Work item: The answer must consist of every line from the entries below that contains the word "will".
** Material for this exercise follows **
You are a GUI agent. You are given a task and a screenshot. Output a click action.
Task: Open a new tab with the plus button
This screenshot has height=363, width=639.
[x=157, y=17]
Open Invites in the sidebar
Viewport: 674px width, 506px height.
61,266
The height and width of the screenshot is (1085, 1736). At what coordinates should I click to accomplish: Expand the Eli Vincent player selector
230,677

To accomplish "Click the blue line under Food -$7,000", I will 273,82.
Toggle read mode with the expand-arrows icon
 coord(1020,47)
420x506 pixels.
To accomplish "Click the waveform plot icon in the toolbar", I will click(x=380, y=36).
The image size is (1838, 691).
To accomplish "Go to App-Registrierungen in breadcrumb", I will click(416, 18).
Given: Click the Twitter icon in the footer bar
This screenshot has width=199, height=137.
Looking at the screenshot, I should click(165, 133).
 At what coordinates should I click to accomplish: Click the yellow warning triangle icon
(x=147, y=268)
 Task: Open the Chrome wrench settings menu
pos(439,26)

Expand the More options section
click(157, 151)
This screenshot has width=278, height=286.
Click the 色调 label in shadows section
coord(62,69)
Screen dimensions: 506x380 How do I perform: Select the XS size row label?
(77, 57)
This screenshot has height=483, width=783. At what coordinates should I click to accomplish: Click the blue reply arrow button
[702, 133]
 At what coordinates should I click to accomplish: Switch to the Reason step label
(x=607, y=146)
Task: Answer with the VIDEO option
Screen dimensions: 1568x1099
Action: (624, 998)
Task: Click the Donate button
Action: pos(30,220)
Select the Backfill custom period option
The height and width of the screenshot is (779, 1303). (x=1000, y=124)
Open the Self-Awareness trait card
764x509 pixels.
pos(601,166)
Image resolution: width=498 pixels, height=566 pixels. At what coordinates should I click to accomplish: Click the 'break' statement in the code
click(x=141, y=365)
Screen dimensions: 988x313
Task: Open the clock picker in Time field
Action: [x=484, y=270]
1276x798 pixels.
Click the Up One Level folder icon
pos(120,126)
** End of Material for this exercise **
Written answer:
To accomplish "Click the blue line under Food -$7,000", I will 273,82.
To accomplish "Click the waveform plot icon in the toolbar", I will click(x=380, y=36).
To accomplish "Go to App-Registrierungen in breadcrumb", I will click(416, 18).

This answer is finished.